The property leased to plaintiff, as well as some adjacent land, was owned by London & Company. In April 1951 one Max Tieger, a real estate broker, indicated that a client of his was interested in purchasing the tract. Out of these negotiations came the notice to Sand of July 23, 1951 of the 50q a square foot offer. Uo sale was ever consummated.

At the inception of the Tieger dealings, the tract in question was subject to a federal tax lien against London & Company of about $100,000. In anticipation of a sale to Tieger’s client or to the plaintiff, an agreement was obtained from the government to release the land from the lien upon the payment of $3,000. To obtain the money and other needed capital, London borrowed $10,000 by mortgaging the premises. On June 21, 1951 the mortgage was recorded. Six days later a certificate of discharge of the tax lien was obtained and filed. Then in July plaintiff was advised formally of the Tieger offer.

In October 1951, the sale having fallen through and the land being free of the tax lien, London and Pitchenik decided to convey title to Cortlandt Investors, Inc., their real estate company. The influencing factors in the decision to do this were the London & Company’s continuing tax problem and a desire to improve that company’s financial position. To accomplish the latter, London was to be relieved of the burden of carrying the $10,000 mortgage on which there was then due $400 in interest; unpaid taxes on the property were to be assumed in the amount of $1,028.47; and Cortlandt took upon itself a $4,000 debt of London & Company to Aaron London for moneys previously advanced by him. The obligations so shifted to the books of Cortlandt aggregated $15,428.47. In addition, Pitchenik’s mother and sister advanced $2,500 between them to Cortlandt, and one Doris Masarsky, the long time employee to whom reference has already been made, contributed $1,000 (for which she received the one share of stock mentioned). Of this $3,500 Cortlandt turned over to London & Company $3,371.53 in cash. In this way the financial standing of the latter-company was improved by $18,800 and the revenue stamps on the deed are said to represent that consideration. Incidentally, it may be noted that the square foot area of the tract transferred was over twice as large as the leased property.

Objective
Write a continuation of the passage on the London & Company property transfer, starting right after its final sentence. The listing that comes next is separate material and has no connection to the property passage.

Data block
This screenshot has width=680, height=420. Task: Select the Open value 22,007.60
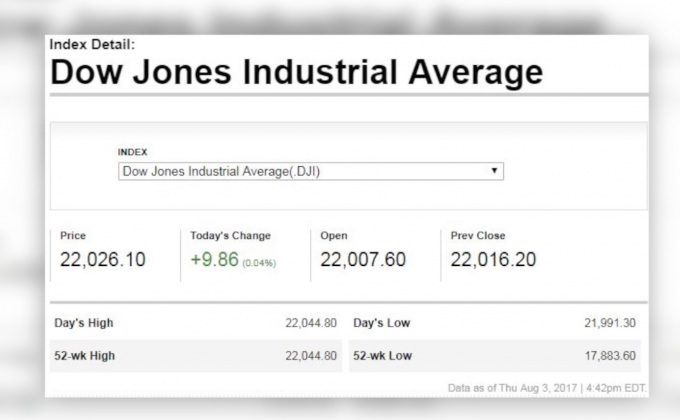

Task answer
The trial court accepted the explanation of the conveyance as credible and his viewpoint is not challenged on this appeal.

On the facts outlined, manifestly the financial aspects of the affair were agreed upon without relation to the fair-market value of the property conveyed. There is nothing about the negotiations of the parties to suggest arms’ length dealing between an owner willing (but not forced) to sell, and a buyer willing (but not forced) to buy, which usually characterizes an open market sale. City of Trenton v. Lenzner, 16 N. J. 465, 476 (1954). And the trial court found that the deed was not merely a device to circumvent the lessee’s option to buy. In fact, he treated the conveyance as one which carried along with it the burden of the option.

London’s testimony succinctly gives the reason for the transfer:

“Q. What was the purpose of transferring the title to this property from London & Company to Cortlandt Investors, Inc.? A. Well, we hoped to sell the property to Mr. Tieger’s prospect or to Mr. Sand. Between the government taxes and bad business, we needed a little bit of money in our business. We figured maybe we could sell. Between both nothing turned out.
We got a mortgage of $10,000, I believe in June, and we put in our own money in October, and we practically brought into the business (London & Company) $18,000 more. [Insertion ours.]
Q. Did you then have another purpose in addition to improving the financial position and financial picture of London & Company? A. Well, we didn’t want to keep the liquor together with the real estate, and we transferred it and at the same time bettered the position of London & Company. It is owned by the same people; it wouldn’t make any difference.”

Under the circumstances presented, we agree with the trial court that the intercompany transfer did not constitute a sale within the contemplation of the lease. Its language intended a transmutation whereby the lessor would dispose of the property for value to a third person and cease to have any further interest in it. Here the lessors were the owners of the grantee. After the conveyance they remained in a position to control and dispose of the property. And the property continued subject to the lessee’s first option to buy. Halsted v. Globe Indemnity Co., 258 N. Y. 176, 179 N. E. 376 (Ct. App. 1932).

In view of the foregoing, it is not necessary to consider the defense of laches raised by the defendants.

The judgment is affirmed.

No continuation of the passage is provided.